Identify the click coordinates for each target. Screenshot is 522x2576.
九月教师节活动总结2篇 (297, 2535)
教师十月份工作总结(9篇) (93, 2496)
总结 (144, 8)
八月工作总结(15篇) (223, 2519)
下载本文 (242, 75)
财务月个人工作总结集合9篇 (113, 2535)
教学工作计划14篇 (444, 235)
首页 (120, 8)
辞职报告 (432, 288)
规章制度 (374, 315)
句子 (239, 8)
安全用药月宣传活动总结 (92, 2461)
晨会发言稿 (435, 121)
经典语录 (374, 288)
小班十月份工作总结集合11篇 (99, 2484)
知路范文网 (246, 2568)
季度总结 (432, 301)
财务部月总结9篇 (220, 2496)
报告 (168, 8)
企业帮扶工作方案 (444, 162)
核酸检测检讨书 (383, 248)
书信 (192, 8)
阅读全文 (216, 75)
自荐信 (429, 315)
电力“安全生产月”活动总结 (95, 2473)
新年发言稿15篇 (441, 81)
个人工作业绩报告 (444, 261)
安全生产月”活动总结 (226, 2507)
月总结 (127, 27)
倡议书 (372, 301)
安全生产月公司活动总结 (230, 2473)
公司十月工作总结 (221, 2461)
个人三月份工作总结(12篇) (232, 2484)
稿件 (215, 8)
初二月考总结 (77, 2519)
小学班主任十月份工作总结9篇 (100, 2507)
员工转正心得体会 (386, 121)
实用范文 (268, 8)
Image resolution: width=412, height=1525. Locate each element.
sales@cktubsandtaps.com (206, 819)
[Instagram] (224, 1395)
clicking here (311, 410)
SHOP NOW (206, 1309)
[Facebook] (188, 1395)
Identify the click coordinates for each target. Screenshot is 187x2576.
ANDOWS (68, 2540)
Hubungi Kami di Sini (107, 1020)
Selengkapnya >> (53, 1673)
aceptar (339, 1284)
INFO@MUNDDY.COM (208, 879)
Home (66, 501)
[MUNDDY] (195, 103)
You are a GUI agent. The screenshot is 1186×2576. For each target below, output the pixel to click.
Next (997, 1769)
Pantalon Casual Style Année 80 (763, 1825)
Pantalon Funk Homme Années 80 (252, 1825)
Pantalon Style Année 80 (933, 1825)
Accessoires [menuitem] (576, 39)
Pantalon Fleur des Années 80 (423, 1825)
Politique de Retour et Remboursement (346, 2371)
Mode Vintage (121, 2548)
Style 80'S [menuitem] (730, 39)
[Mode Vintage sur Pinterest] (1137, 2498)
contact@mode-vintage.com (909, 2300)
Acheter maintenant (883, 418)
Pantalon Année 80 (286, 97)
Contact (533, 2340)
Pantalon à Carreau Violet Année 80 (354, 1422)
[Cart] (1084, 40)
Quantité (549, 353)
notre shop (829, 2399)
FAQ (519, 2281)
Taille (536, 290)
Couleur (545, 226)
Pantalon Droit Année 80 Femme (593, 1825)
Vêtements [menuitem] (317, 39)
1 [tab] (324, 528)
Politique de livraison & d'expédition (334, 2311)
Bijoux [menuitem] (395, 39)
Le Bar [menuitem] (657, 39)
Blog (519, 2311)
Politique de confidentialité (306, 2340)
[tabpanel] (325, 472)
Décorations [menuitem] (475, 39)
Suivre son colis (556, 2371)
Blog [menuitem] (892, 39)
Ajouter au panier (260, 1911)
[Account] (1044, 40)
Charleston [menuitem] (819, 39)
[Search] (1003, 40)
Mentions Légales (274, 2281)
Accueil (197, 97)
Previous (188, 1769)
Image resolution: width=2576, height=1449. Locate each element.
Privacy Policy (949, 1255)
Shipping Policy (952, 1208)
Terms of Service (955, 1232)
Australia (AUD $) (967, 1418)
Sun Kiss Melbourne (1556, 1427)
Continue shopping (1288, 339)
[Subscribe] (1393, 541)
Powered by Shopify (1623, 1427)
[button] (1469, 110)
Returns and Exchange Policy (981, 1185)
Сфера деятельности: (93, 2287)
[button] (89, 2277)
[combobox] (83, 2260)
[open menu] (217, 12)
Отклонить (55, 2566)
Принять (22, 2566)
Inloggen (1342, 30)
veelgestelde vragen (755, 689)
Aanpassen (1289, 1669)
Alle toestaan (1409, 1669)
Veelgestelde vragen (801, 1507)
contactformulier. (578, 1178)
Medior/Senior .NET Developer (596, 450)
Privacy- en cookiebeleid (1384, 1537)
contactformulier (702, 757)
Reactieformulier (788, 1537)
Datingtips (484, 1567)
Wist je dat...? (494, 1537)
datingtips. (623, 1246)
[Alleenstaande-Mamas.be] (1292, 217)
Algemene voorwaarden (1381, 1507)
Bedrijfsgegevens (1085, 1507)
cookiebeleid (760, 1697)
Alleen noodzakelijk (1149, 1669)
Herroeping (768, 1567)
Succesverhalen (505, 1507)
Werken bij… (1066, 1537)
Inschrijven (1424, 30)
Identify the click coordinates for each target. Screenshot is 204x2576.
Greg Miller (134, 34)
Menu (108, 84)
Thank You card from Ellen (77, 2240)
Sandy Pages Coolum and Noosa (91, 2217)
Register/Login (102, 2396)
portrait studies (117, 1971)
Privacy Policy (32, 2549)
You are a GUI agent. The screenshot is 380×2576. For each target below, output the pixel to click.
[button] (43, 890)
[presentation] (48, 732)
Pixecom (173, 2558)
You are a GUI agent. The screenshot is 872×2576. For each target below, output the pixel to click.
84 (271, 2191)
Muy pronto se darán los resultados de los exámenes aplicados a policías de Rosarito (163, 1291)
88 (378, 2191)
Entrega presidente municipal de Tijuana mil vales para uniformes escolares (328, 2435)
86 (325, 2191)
───
**What you will do**: Where the listing above reaches the line that contains "Algemene voorwaarden (1381, 1507)", start retyping, and finish with the line that contains "Thank You card from Ellen (77, 2240)"; reproduce those lines exactly and no others.

**Exercise solution**:
Algemene voorwaarden (1381, 1507)
Bedrijfsgegevens (1085, 1507)
cookiebeleid (760, 1697)
Alleen noodzakelijk (1149, 1669)
Herroeping (768, 1567)
Succesverhalen (505, 1507)
Werken bij… (1066, 1537)
Inschrijven (1424, 30)
Identify the click coordinates for each target. Screenshot is 204x2576.
Greg Miller (134, 34)
Menu (108, 84)
Thank You card from Ellen (77, 2240)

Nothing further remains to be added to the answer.